Acrylic adhesives, which are made of 2-ethylhexyl acrylate-vinyl ingredients, are widely used as fentanyl tapes now. A novel delivery system of fentanyl using a rubber adhesive in a release liner was developed, and the rubber adhesive has little irritability and good adhesion to the skin. In this study, this novel delivery system was investigated regarding its pharmacokinetic and safety profiles in Japanese patients with cancer pain.
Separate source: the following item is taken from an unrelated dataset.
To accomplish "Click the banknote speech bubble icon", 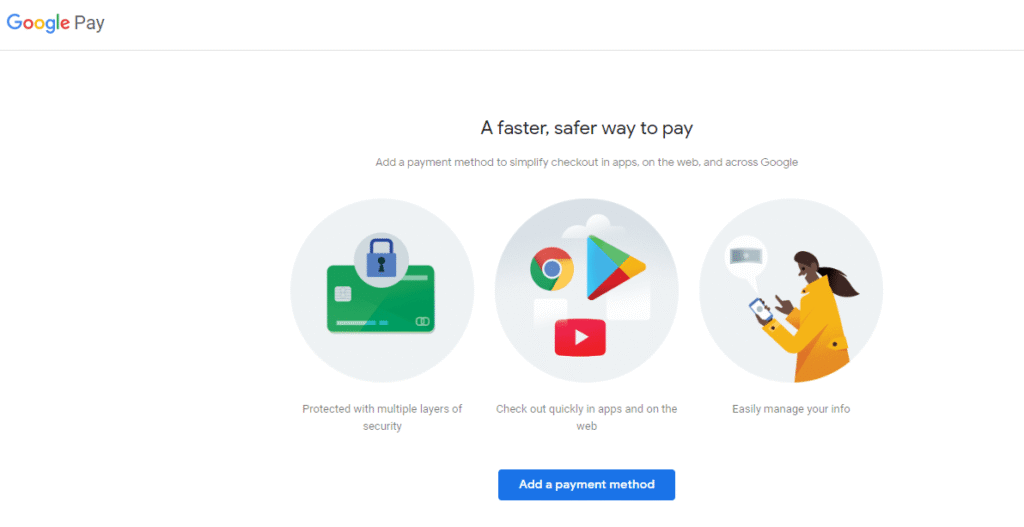I will click(745, 257).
We investigated the pharmacokinetics of fentanyl tapes containing fentanyl at dosages of 2.1 or 4.2 mg. The serum concentrations of fentanyl were sufficiently maintained for 72 h in the patients. In 15 of the 16 patients enrolled, Cmax and AUC0-72 increased with dosage from 2.1 to 4.2 mg, although tmax was constant at either dose. In terms of clinical parameters and Cmax or AUC0-72, only a modest correlation (r = 0.62) was observed between age and AUC0-72 in serum fentanyl concentrations after a single application of the 2.1-mg fentanyl tape in Japanese patients with cancer pain. There may be reduced clearance of fentanyl and a prolonged half-life in elderly patients, resulting in increased AUC0-72. According to the information of the package inserts of the Durotep MT® patch used with acrylic adhesive [4], both Cmax and AUC were increased 1.1 times, and elimination half-life was prolonged 1.4 times in elderly healthy subjects, and the increases in the values were relatively small.
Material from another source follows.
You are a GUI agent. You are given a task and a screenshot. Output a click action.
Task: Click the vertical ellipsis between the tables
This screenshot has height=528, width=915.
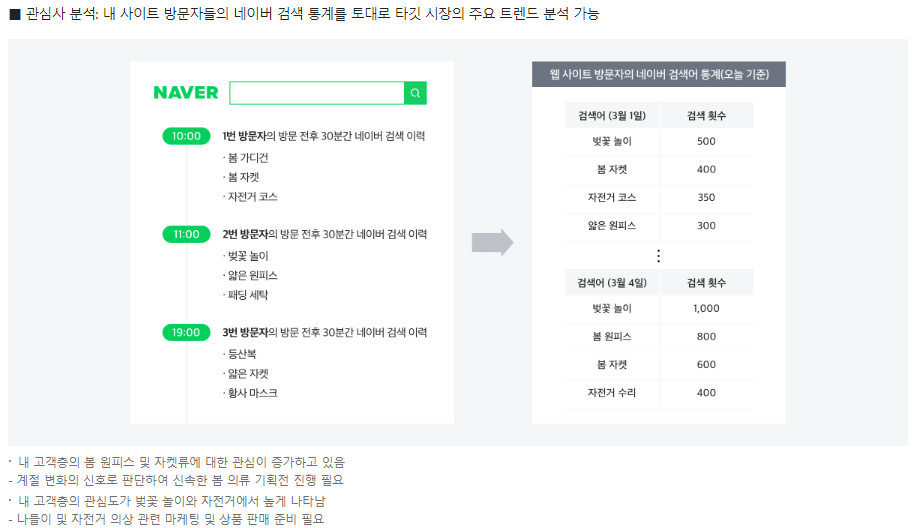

As fentanyl is metabolized to inactive metabolites mainly by CYP3A4 [4] in the liver [5], hepatic diseases might influence its elimination process in the serum. Data from other studies on fentanyl suggest that pharmacokinetic parameters (Cmax and AUC) were increased in patients with hepatic impairment [6]. However, there was no significant correlation between ALT or AST and Cmax or AUC0-72 in this study. One explanation might be the entry criteria requiring ALT and AST <100 IU/l. In a previous report, renal insufficiency had no significant effect on pharmacokinetic properties after a bolus administration of fentanyl [7]. In patients with serum creatinine <1.6 mg/dl, there was no significant correlation between serum creatinine and Cmax or AUC0-72 in this study.

The Shapiro-Wilk test indicated one outlier in Cmax and AUC0-72. This patient showed markedly increased serum fentanyl concentrations compared to the other patients after application of the 2.1-mg fentanyl tape. We investigated the patient's characteristics and searched for causes. Temperature-dependent increases in the release of fentanyl from the matrix fentanyl tape are known [8]. However, this patient showed no elevated body temperature. On the day fentanyl was applied, he stayed in a room with temperature of 25°C and was not under daylight. His ALT and AST were 23 and 37 IU/l, respectively. Meanwhile, this patient was co-administered with 150 mg erlotinib, which was metabolized by CYP3A4. The Ki of erlotinib for CYP3A4 is about 10 µmol/l (4.3 µg/ml) [9], and Cmax of erlotinib is about 1-2.5 µg/ml at the 150-mg dose. Therefore, erlotinib might have affected fentanyl metabolism.

We did not encounter any notable problems concerning the safety of fentanyl tapes at 2.1 and 4.2 mg after a single application. In this study, there were no skin toxicities with this new rubber adhesive. There were no grade 3 toxicities, and only grade 1 ALT and AST elevations were noted in 1 patient receiving 2.1 mg. From these results, adverse reactions are considered to be acceptable.

In conclusion, the novel delivery system of fentanyl might be very promising for clinical pain management based on the results of our pharmacokinetic and safety investigations.

We thank all patients who participated in this study.

This research was supported by Meiji Seika Pharma Co., Ltd., and fentanyl patches were provided by Yutoku Pharmaceutical Industry Co., Ltd.

The authors declare that there is no conflict of interest.